• [Task to complete]:
Go to the line in the entries below that holds "Screen dimensions: 861x383" and repeat exactly from there through the line that holds "Click the funnel", inclusive.

━━━━

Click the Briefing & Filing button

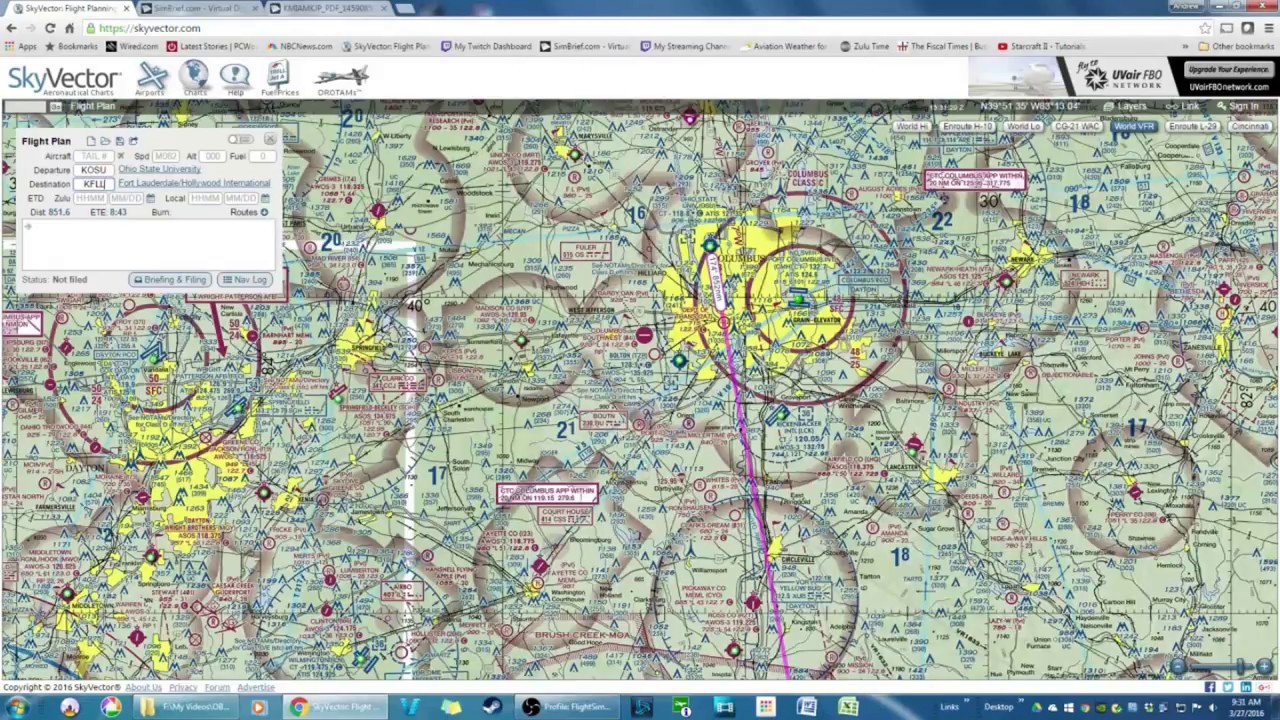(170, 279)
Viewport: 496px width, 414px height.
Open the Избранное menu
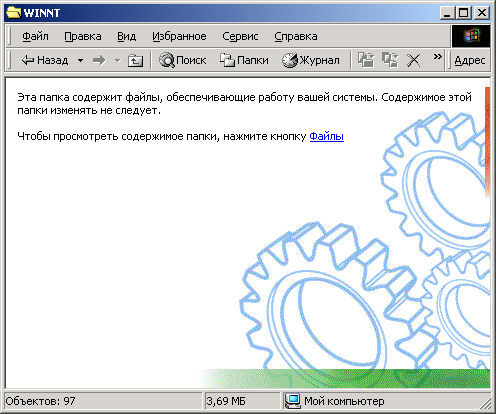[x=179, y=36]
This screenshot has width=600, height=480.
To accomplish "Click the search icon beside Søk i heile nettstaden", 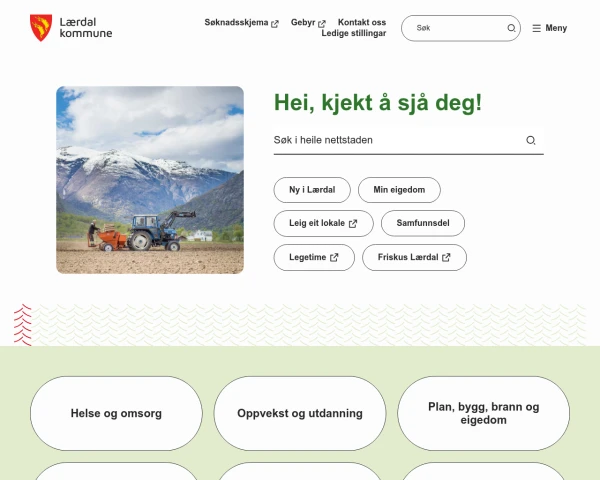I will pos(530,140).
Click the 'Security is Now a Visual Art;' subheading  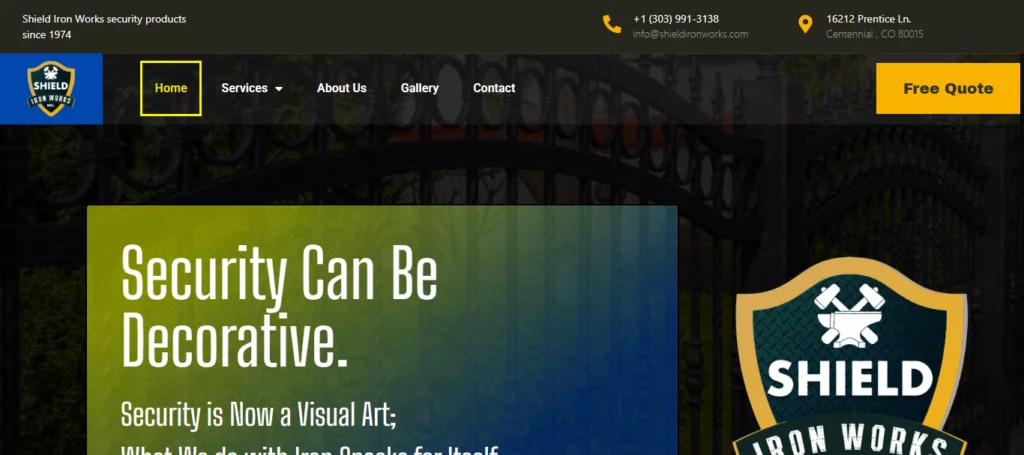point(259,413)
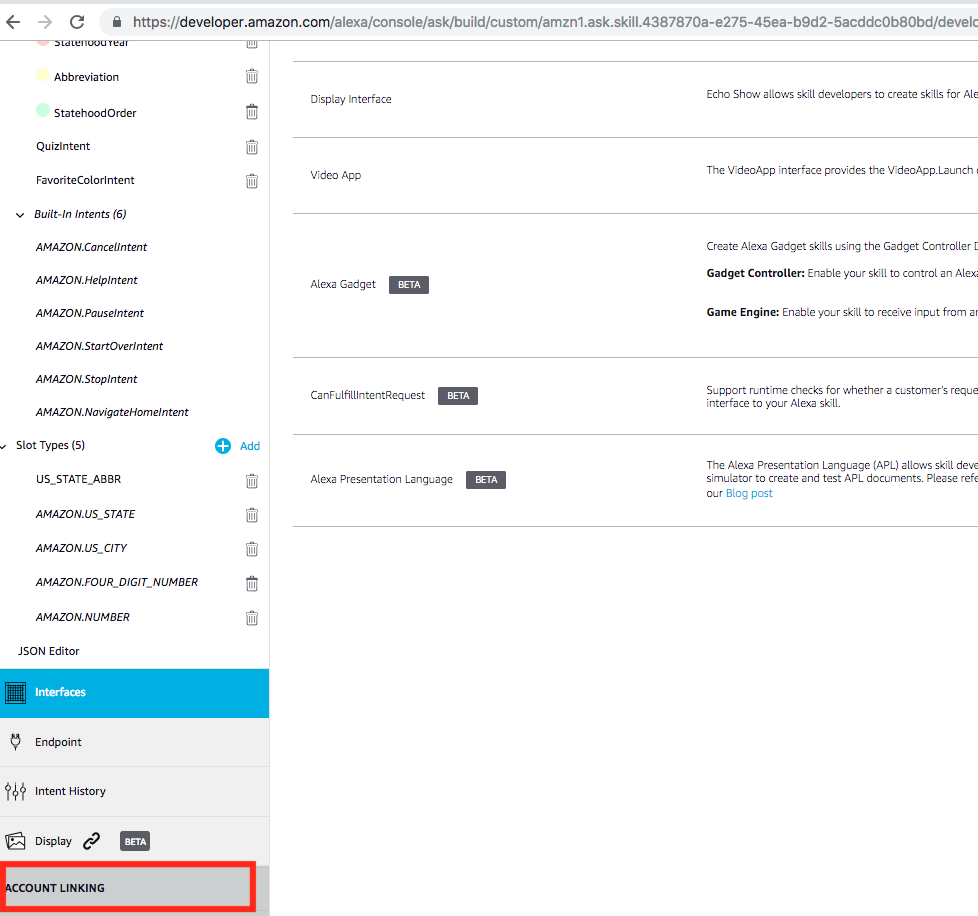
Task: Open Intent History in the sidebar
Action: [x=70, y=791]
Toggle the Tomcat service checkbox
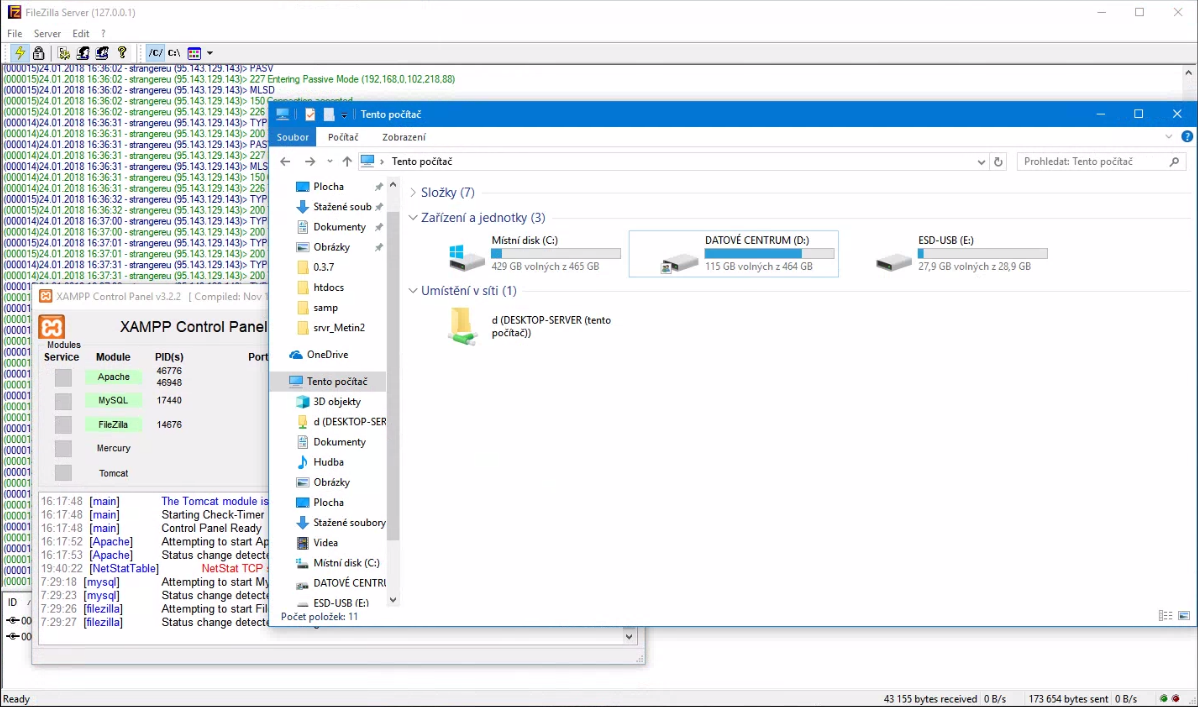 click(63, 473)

━━━━

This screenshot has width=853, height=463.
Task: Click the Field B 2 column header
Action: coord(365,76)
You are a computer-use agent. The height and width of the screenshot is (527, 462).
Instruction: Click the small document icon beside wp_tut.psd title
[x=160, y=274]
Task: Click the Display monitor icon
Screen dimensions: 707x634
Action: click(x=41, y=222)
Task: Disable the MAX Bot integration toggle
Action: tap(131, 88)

━━━━

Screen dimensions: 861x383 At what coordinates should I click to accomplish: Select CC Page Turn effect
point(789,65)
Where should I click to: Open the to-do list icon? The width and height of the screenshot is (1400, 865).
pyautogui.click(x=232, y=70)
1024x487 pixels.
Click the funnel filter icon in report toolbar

━━━━

• [Solution to this exercise]:
Screen dimensions: 861x383 At what coordinates should I click to accomplish: Select CC Page Turn effect
point(789,65)
Where should I click to: Open the to-do list icon? The width and height of the screenshot is (1400, 865).
pyautogui.click(x=232, y=70)
1024x487 pixels.
Click the funnel filter icon in report toolbar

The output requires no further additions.